So…I have an intern. I’ve resisted having interns for a lot of years now. I’m a busy person. Busy people don’t look for protégés much but I have one. She’s brilliant – strong skills base, good knowledge of the field, excellent organization and communication skills…hell, I’d probably hire her if I had any money. Here’s the thing: She asks me how I do what I do. Here’s the problem with that: I dunno.
Kinda makes me sound ridiculous doesn’t it? Ask an artist how they paint. Ask a gambler how he knows what the other player’s cards are. It’s good to have technical skills and knowledge. Everything else is creative insight and expression. If you’re good it’s because what you do is an extension of who you are.
I’ve been a therapist for over ten years now. They told me in grad school that I’d be seven years into this thing before I got really comfortable. I hated that. I wanted to be really, really good and I wanted to not be scared from day one. Turned out like any other job I’ve ever had. You gotta pay your dues. I struggled. I worked hard. I learned a lot from every client I served and I learned a lot about myself. It took me a long time to realize that the more secure I am in who I am, the more patient, tolerant, and kind I became to the world. This outweighs anything I happen to know about Cognitive Behavioral Therapy.
Fear makes us crave control. I pursued the illusion that if I had tons of technical knowledge, I wouldn’t be scared cuz I’d know what I was doing. This is akin to reading every book ever written about pottery but never picking up a handful of clay. What I learned in school was valuable but it wasn’t enough. People’s lives aren’t covered by text books and theoretical knowledge is of limited value. Get to know people on their terms, in their language, based on their comfort level. People want to be understood – they just fear the vulnerability it takes to share who they are.
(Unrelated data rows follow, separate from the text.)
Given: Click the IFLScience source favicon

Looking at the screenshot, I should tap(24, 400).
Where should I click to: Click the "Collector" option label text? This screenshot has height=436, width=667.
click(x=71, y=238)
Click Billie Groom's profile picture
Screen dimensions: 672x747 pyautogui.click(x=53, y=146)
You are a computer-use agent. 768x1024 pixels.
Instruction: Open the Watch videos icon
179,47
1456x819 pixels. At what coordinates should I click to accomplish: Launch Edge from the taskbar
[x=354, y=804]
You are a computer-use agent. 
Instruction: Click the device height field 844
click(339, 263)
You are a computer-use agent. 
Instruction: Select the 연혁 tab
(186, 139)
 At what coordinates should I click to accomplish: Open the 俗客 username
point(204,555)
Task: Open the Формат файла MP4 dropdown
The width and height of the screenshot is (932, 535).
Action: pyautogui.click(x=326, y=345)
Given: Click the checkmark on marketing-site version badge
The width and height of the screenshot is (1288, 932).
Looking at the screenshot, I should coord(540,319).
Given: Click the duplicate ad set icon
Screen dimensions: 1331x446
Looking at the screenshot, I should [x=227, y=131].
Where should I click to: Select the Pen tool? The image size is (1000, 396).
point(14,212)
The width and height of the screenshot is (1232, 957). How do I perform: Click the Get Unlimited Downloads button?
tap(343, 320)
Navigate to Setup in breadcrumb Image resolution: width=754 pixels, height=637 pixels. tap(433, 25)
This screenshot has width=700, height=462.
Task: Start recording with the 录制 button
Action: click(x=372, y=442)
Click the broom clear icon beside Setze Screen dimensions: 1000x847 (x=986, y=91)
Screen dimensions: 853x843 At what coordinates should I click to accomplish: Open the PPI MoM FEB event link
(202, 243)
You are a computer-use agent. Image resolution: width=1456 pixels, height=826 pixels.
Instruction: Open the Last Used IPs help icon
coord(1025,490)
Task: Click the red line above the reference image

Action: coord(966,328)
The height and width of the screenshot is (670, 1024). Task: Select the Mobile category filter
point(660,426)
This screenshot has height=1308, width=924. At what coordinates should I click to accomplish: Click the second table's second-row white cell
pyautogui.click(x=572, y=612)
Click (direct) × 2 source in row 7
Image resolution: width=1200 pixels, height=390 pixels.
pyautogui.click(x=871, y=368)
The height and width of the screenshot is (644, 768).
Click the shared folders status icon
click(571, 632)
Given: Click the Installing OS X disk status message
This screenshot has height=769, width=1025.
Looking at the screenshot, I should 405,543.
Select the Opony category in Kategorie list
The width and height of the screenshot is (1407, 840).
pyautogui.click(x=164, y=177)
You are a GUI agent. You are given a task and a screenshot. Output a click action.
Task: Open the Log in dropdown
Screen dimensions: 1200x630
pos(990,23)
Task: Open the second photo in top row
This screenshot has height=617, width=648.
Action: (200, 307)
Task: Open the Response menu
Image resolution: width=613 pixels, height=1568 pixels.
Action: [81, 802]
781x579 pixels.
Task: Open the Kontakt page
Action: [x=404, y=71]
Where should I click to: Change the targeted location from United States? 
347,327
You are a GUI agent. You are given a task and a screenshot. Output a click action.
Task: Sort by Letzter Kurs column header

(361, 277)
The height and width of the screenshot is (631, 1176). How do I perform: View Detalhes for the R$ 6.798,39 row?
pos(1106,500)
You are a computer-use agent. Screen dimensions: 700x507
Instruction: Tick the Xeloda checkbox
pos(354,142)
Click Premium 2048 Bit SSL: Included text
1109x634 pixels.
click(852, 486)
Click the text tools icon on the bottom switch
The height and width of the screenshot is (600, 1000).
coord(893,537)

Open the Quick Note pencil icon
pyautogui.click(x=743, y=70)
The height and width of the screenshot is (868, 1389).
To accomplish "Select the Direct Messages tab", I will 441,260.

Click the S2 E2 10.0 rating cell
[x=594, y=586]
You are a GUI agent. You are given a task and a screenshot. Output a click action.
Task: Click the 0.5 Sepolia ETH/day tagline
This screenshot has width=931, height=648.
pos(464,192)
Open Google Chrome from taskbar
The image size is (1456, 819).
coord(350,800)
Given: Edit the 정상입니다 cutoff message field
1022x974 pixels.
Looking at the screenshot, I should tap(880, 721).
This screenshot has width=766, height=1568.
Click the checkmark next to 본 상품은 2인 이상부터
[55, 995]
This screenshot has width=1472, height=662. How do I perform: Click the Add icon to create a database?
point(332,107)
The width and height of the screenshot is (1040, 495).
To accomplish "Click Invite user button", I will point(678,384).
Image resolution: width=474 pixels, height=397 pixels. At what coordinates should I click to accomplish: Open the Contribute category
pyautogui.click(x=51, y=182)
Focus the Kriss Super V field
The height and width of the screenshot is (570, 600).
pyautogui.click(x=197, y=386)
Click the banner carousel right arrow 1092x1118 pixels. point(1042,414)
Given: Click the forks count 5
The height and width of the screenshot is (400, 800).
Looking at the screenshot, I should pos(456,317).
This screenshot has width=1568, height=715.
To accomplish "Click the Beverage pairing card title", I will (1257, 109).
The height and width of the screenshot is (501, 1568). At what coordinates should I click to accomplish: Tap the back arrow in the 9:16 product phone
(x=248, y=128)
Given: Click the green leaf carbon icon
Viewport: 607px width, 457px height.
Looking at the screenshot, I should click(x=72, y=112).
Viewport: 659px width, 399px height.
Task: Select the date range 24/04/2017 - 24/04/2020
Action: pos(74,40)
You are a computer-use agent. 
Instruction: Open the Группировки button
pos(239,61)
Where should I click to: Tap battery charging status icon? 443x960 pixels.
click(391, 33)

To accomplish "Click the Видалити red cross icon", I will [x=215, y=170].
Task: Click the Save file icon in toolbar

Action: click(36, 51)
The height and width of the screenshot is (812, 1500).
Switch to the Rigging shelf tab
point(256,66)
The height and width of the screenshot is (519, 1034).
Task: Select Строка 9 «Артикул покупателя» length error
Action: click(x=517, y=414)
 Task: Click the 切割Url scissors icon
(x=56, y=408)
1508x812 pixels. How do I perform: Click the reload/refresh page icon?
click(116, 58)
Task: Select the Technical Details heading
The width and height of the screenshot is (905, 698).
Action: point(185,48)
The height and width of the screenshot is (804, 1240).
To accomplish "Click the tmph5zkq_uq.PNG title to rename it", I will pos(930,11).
Most of us are afraid to discover who we really are. (What if deep down I’m actually an asshole?) To access our true potential is terrifying because we don’t know where the limits are. Children derive a sense of security and well being from knowing what the rules and boundaries are –these are the lines they can’t cross. Those of us who raised ourselves didn’t get that sense of security and safety. For us to explore who we are and what is possible for us requires that we overcome our insecurities (reasons why we are not good enough). We have to get out of our own way in order to become something greater.
Ira Glass said “…the most important thing you can do is do a lot of work.” He was referring to the creative process. Really connecting to people involves very little science and a whole lotta art. Artists of every type tend to be at least a little neurotic because when you’re judging what we create, you’re judging us. If you’re an accountant your spreadsheet is not who you are – it’s what you do – it’s your work. It’s important and ideally you take pride in it but it’s not who you are.
I’m good at what I do because I’m good with who I am. I had to do a lot of work to get here and that work was as a client in therapy and in connecting to something greater than myself spiritually. My work on me will never be done. I don’t ever wanna be done – that would be like settling and saying I’m not willing to get any healthier, any happier, or attain any more joy than I have. In much the same manner – for the artist a piece is never really done you just have to stop working on it and move on to the next piece.